┌──

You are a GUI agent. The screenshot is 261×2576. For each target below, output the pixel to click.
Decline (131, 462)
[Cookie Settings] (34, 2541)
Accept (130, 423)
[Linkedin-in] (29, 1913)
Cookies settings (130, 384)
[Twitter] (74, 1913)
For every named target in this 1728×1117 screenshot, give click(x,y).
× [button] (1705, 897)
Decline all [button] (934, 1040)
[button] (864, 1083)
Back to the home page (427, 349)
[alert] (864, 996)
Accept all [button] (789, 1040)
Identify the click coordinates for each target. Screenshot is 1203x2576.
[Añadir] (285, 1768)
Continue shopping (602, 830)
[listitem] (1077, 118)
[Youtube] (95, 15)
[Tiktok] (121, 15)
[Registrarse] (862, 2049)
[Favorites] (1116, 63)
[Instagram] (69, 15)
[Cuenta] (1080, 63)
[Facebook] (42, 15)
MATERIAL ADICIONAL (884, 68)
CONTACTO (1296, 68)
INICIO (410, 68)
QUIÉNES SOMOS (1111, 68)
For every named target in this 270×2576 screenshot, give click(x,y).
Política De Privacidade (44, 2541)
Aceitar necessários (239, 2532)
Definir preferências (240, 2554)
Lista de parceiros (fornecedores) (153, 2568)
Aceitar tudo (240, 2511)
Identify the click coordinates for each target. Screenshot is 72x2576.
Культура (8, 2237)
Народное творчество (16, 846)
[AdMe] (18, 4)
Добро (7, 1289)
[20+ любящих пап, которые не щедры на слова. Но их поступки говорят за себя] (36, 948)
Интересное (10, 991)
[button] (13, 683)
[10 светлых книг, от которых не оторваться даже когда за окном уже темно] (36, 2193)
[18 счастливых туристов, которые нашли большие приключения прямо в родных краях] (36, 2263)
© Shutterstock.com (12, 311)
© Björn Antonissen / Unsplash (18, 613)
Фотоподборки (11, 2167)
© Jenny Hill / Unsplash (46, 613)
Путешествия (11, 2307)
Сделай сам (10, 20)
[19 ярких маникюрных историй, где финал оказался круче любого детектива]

└──

* **YOUR OBJECTIVE**
All lines above with the word "которые" need to be reported.

* **RESULT OF THE EXERCISE**
[20+ любящих пап, которые не щедры на слова. Но их поступки говорят за себя] (36, 948)
[18 счастливых туристов, которые нашли большие приключения прямо в родных краях] (36, 2263)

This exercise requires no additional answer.